Thanks for the great post Matt, I appreciate your insight.
Thanks to Matt for covering this last week. I was flabbergasted to find that this is not going to see review.
Right now, most bonds are written to mimic the claim periods provided in the law. I presume that sureties will offer to set the period contractually based upon current laws, but the contractually agreed upon specified limitation period (i.e. 2 years) would not be subject to change by change in law. Only way to be safe.
In any event, I share virtually all of Matt’s concerns. Great article.
Thanks for checking in Doug, the issues are potentially endless. Hopefully this will be one that gets limited to these facts as crazy as the ruling is so that its impact is limited.
Matt– Great article. I cannot imagine the far-reaching results this case will have. A fine example of a good case making bad law, as they say. I sympathize with the victims, but the statue of repose exists for a purpose.

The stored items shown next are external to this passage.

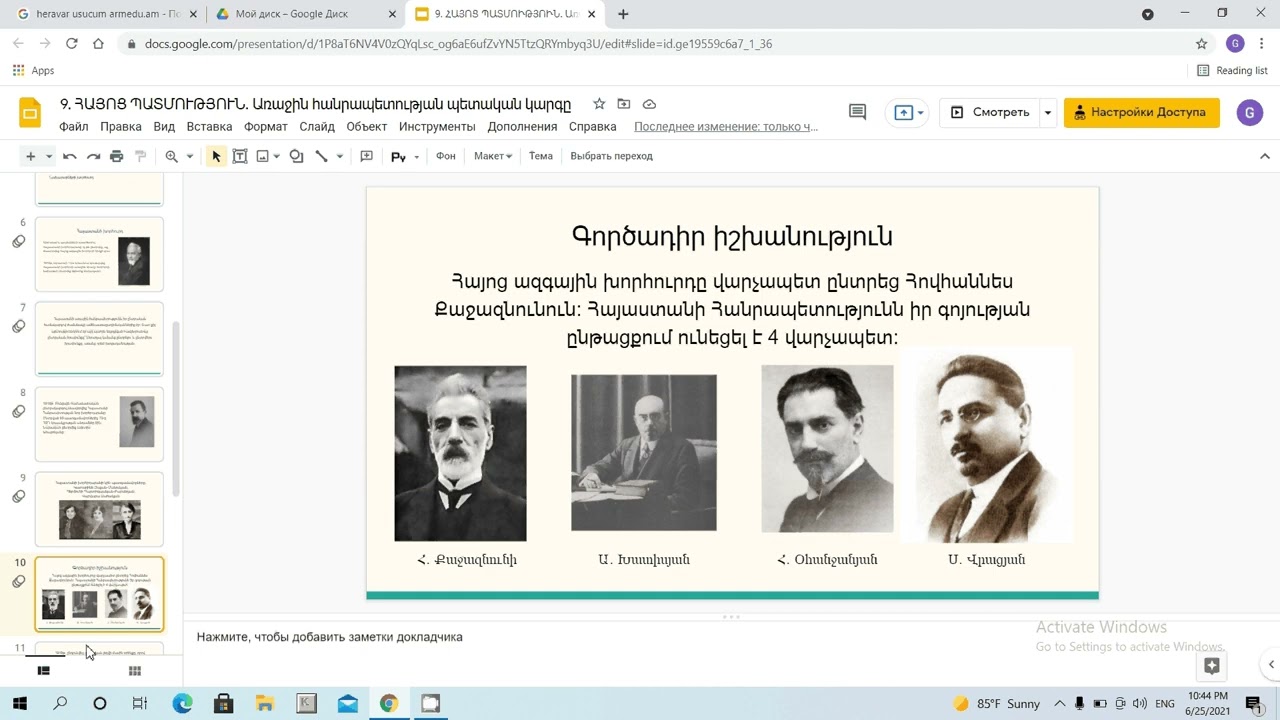This screenshot has height=720, width=1280.
Task: Click the Explore button at bottom right
Action: coord(1212,665)
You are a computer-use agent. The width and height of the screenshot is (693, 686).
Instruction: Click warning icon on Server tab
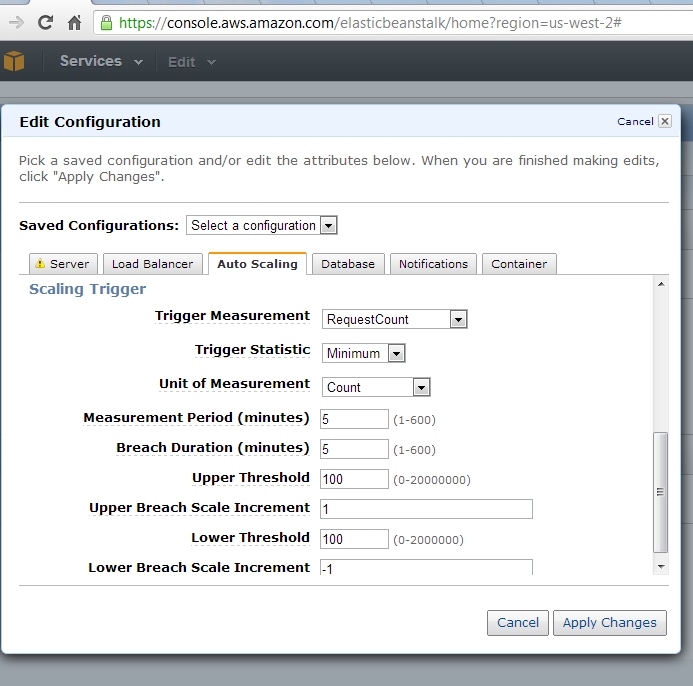click(40, 263)
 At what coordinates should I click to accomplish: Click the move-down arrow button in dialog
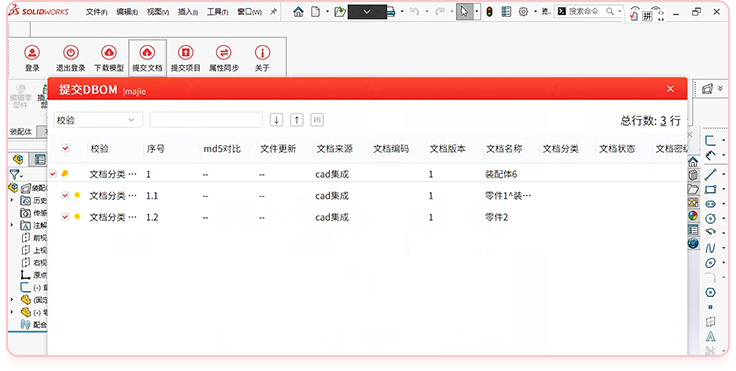point(276,120)
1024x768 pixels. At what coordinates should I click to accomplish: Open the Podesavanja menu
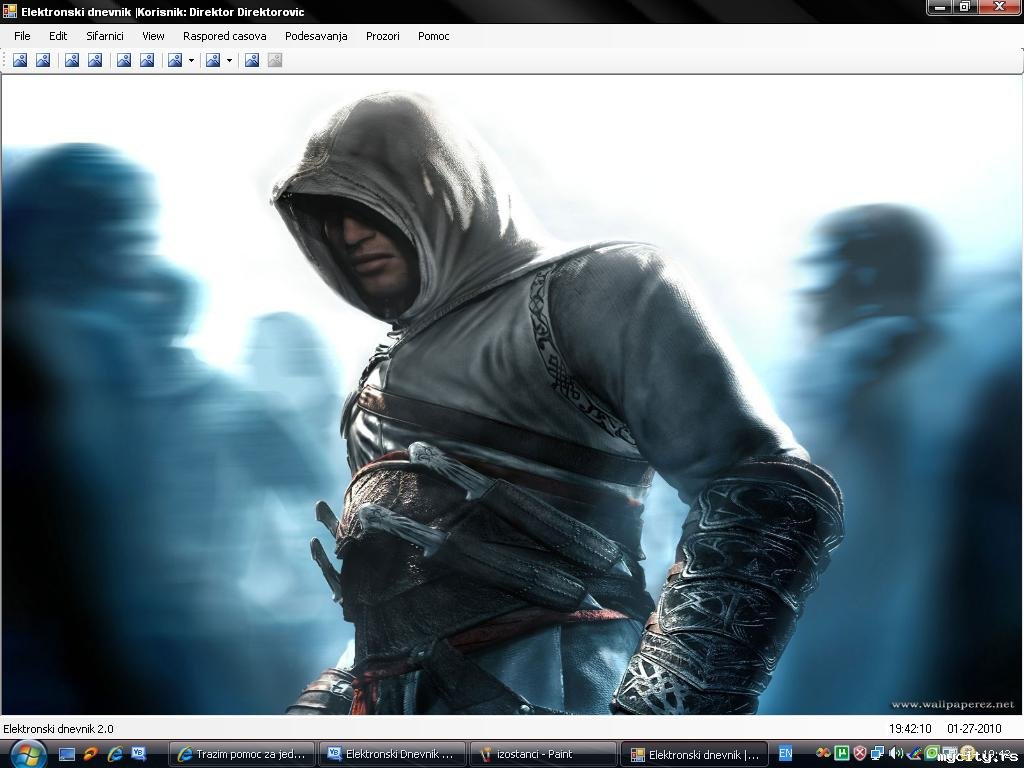coord(316,36)
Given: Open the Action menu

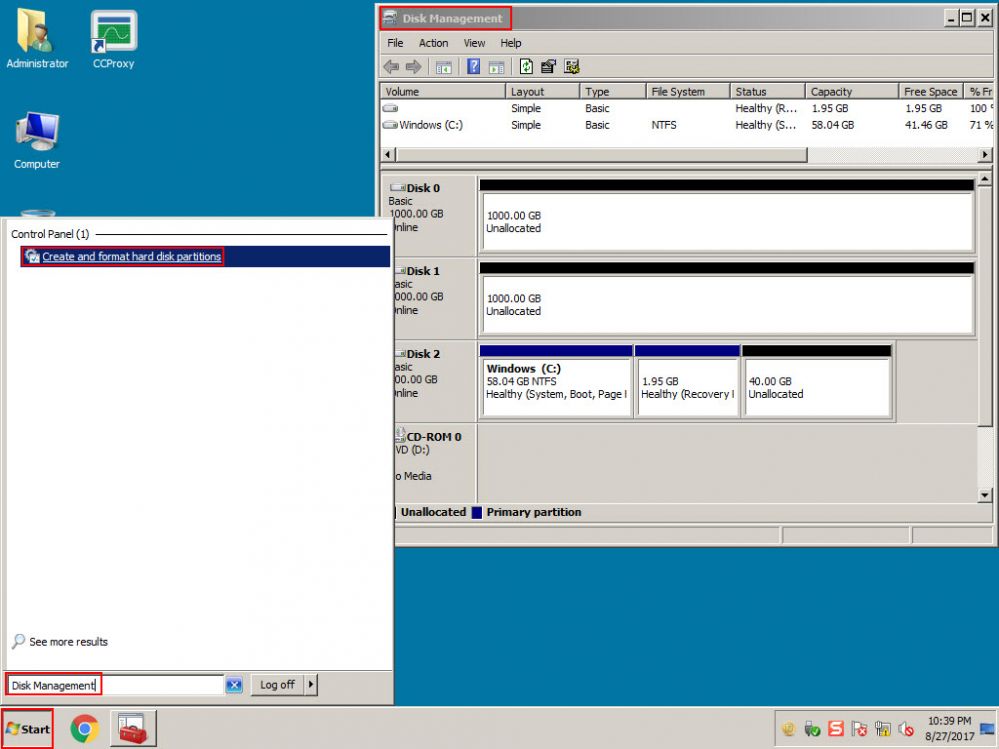Looking at the screenshot, I should coord(433,43).
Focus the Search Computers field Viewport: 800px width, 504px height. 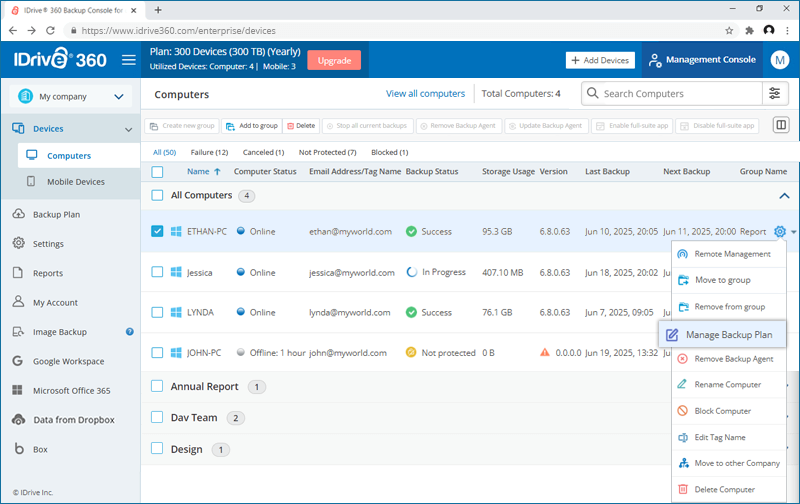681,94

Thanks for the feedback, everyone! It will be interesting to see if the construction industry considers Jacobs Engineering to be an outlier — in which case, not much will be done to manage the risk going forward — or a harbinger of things to come — in which case, some of the things I’ve mentioned are likely to come to pass. Let’s all keep are eyes and ears open to discover what our clients are experiencing out there as a result of this crazy case.